Reproduce every entry exactly, without alteration.

Saved entries:
Start of Block

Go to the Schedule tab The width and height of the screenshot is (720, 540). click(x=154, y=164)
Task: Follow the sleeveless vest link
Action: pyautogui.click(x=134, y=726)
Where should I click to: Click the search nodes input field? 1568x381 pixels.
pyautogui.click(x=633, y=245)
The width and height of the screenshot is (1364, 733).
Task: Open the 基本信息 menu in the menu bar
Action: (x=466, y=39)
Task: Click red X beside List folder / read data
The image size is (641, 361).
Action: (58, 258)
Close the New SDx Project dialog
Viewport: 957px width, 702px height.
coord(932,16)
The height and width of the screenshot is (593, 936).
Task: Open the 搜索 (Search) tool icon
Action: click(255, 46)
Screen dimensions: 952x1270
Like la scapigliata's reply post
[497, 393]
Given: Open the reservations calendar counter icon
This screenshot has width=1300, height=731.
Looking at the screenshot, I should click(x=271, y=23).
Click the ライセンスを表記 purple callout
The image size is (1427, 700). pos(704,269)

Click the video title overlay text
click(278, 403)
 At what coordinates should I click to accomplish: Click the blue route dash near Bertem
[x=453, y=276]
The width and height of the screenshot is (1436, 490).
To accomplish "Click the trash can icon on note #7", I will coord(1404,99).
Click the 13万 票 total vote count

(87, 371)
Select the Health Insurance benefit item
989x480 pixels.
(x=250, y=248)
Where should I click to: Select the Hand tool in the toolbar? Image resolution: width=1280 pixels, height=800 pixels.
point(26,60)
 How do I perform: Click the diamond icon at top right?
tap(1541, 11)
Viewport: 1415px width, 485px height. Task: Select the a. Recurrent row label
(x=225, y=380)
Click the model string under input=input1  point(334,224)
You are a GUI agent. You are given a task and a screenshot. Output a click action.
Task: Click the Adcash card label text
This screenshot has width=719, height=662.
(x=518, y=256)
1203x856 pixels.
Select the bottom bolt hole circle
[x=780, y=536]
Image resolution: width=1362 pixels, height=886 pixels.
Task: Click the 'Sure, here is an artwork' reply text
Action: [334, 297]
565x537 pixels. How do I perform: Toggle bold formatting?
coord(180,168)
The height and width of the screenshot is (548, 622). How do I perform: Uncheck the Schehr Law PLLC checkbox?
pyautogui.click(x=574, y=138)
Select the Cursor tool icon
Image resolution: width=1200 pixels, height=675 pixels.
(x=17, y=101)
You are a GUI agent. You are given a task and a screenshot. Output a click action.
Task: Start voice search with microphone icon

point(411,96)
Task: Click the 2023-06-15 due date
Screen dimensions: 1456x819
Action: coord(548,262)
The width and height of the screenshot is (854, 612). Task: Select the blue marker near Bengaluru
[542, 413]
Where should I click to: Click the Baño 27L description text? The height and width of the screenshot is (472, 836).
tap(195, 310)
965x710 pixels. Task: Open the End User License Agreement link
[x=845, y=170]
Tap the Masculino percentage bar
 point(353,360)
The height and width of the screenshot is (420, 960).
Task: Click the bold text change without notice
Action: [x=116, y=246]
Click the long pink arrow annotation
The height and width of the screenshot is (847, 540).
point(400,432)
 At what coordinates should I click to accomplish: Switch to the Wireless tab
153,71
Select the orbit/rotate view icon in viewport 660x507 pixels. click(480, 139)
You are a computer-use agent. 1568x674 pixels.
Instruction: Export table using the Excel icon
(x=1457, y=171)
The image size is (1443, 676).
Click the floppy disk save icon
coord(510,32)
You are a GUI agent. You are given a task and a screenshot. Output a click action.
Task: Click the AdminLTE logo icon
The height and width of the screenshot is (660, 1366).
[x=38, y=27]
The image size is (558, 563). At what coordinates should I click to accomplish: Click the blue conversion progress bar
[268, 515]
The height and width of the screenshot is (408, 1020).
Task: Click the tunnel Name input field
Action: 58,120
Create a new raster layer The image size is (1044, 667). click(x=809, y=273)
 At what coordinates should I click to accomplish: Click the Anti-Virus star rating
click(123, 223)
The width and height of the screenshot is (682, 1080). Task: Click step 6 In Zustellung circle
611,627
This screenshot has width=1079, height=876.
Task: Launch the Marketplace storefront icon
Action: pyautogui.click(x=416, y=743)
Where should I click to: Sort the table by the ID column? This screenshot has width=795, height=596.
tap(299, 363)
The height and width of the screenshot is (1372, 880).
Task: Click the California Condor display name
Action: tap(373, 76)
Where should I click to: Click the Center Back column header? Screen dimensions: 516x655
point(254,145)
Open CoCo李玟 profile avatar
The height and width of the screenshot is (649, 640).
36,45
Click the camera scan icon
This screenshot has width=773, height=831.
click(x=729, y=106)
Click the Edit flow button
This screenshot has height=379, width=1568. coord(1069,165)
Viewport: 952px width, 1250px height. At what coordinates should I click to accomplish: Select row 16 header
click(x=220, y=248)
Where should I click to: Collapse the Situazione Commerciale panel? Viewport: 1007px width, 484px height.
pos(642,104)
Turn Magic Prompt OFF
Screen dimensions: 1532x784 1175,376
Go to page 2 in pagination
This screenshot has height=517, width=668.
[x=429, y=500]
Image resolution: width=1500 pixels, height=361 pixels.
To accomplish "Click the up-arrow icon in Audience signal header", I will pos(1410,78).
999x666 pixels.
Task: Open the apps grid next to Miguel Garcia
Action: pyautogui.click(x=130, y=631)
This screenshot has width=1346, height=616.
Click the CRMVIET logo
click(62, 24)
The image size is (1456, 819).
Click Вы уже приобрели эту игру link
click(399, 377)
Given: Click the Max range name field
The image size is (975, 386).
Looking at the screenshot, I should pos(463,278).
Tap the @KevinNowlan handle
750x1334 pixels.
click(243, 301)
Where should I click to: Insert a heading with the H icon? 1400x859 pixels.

End of Block

* _Final answer_:
Go to the Schedule tab The width and height of the screenshot is (720, 540). click(x=154, y=164)
Task: Follow the sleeveless vest link
Action: pyautogui.click(x=134, y=726)
Where should I click to: Click the search nodes input field? 1568x381 pixels.
pyautogui.click(x=633, y=245)
The width and height of the screenshot is (1364, 733).
Task: Open the 基本信息 menu in the menu bar
Action: (x=466, y=39)
Task: Click red X beside List folder / read data
The image size is (641, 361).
Action: (58, 258)
Close the New SDx Project dialog
Viewport: 957px width, 702px height.
coord(932,16)
The height and width of the screenshot is (593, 936).
Task: Open the 搜索 (Search) tool icon
Action: click(255, 46)
Screen dimensions: 952x1270
Like la scapigliata's reply post
[497, 393]
Given: Open the reservations calendar counter icon
This screenshot has width=1300, height=731.
Looking at the screenshot, I should click(x=271, y=23).
Click the ライセンスを表記 purple callout
The image size is (1427, 700). pos(704,269)

Click the video title overlay text
click(278, 403)
 At what coordinates should I click to accomplish: Click the blue route dash near Bertem
[x=453, y=276]
The width and height of the screenshot is (1436, 490).
To accomplish "Click the trash can icon on note #7", I will coord(1404,99).
Click the 13万 票 total vote count

(87, 371)
Select the Health Insurance benefit item
989x480 pixels.
(x=250, y=248)
Where should I click to: Select the Hand tool in the toolbar? Image resolution: width=1280 pixels, height=800 pixels.
point(26,60)
 How do I perform: Click the diamond icon at top right?
tap(1541, 11)
Viewport: 1415px width, 485px height. Task: Select the a. Recurrent row label
(x=225, y=380)
Click the model string under input=input1  point(334,224)
You are a GUI agent. You are given a task and a screenshot. Output a click action.
Task: Click the Adcash card label text
This screenshot has width=719, height=662.
(x=518, y=256)
1203x856 pixels.
Select the bottom bolt hole circle
[x=780, y=536]
Image resolution: width=1362 pixels, height=886 pixels.
Task: Click the 'Sure, here is an artwork' reply text
Action: [334, 297]
565x537 pixels. How do I perform: Toggle bold formatting?
coord(180,168)
The height and width of the screenshot is (548, 622). How do I perform: Uncheck the Schehr Law PLLC checkbox?
pyautogui.click(x=574, y=138)
Select the Cursor tool icon
Image resolution: width=1200 pixels, height=675 pixels.
(x=17, y=101)
You are a GUI agent. You are given a task and a screenshot. Output a click action.
Task: Start voice search with microphone icon

point(411,96)
Task: Click the 2023-06-15 due date
Screen dimensions: 1456x819
Action: coord(548,262)
The width and height of the screenshot is (854, 612). Task: Select the blue marker near Bengaluru
[542, 413]
Where should I click to: Click the Baño 27L description text? The height and width of the screenshot is (472, 836).
tap(195, 310)
965x710 pixels. Task: Open the End User License Agreement link
[x=845, y=170]
Tap the Masculino percentage bar
 point(353,360)
The height and width of the screenshot is (420, 960).
Task: Click the bold text change without notice
Action: [x=116, y=246]
Click the long pink arrow annotation
The height and width of the screenshot is (847, 540).
point(400,432)
 At what coordinates should I click to accomplish: Switch to the Wireless tab
153,71
Select the orbit/rotate view icon in viewport 660x507 pixels. click(480, 139)
You are a computer-use agent. 1568x674 pixels.
Instruction: Export table using the Excel icon
(x=1457, y=171)
The image size is (1443, 676).
Click the floppy disk save icon
coord(510,32)
You are a GUI agent. You are given a task and a screenshot. Output a click action.
Task: Click the AdminLTE logo icon
The height and width of the screenshot is (660, 1366).
[x=38, y=27]
The image size is (558, 563). At what coordinates should I click to accomplish: Click the blue conversion progress bar
[268, 515]
The height and width of the screenshot is (408, 1020).
Task: Click the tunnel Name input field
Action: 58,120
Create a new raster layer The image size is (1044, 667). click(x=809, y=273)
 At what coordinates should I click to accomplish: Click the Anti-Virus star rating
click(123, 223)
The width and height of the screenshot is (682, 1080). Task: Click step 6 In Zustellung circle
611,627
This screenshot has width=1079, height=876.
Task: Launch the Marketplace storefront icon
Action: pyautogui.click(x=416, y=743)
Where should I click to: Sort the table by the ID column? This screenshot has width=795, height=596.
tap(299, 363)
The height and width of the screenshot is (1372, 880).
Task: Click the California Condor display name
Action: tap(373, 76)
Where should I click to: Click the Center Back column header? Screen dimensions: 516x655
point(254,145)
Open CoCo李玟 profile avatar
The height and width of the screenshot is (649, 640).
36,45
Click the camera scan icon
This screenshot has width=773, height=831.
click(x=729, y=106)
Click the Edit flow button
This screenshot has height=379, width=1568. coord(1069,165)
Viewport: 952px width, 1250px height. At what coordinates should I click to accomplish: Select row 16 header
click(x=220, y=248)
Where should I click to: Collapse the Situazione Commerciale panel? Viewport: 1007px width, 484px height.
pos(642,104)
Turn Magic Prompt OFF
Screen dimensions: 1532x784 1175,376
Go to page 2 in pagination
This screenshot has height=517, width=668.
[x=429, y=500]
Image resolution: width=1500 pixels, height=361 pixels.
To accomplish "Click the up-arrow icon in Audience signal header", I will pos(1410,78).
999x666 pixels.
Task: Open the apps grid next to Miguel Garcia
Action: pyautogui.click(x=130, y=631)
This screenshot has width=1346, height=616.
Click the CRMVIET logo
click(62, 24)
The image size is (1456, 819).
Click Вы уже приобрели эту игру link
click(399, 377)
Given: Click the Max range name field
The image size is (975, 386).
Looking at the screenshot, I should pos(463,278).
Tap the @KevinNowlan handle
750x1334 pixels.
click(243, 301)
Where should I click to: Insert a heading with the H icon? 1400x859 pixels.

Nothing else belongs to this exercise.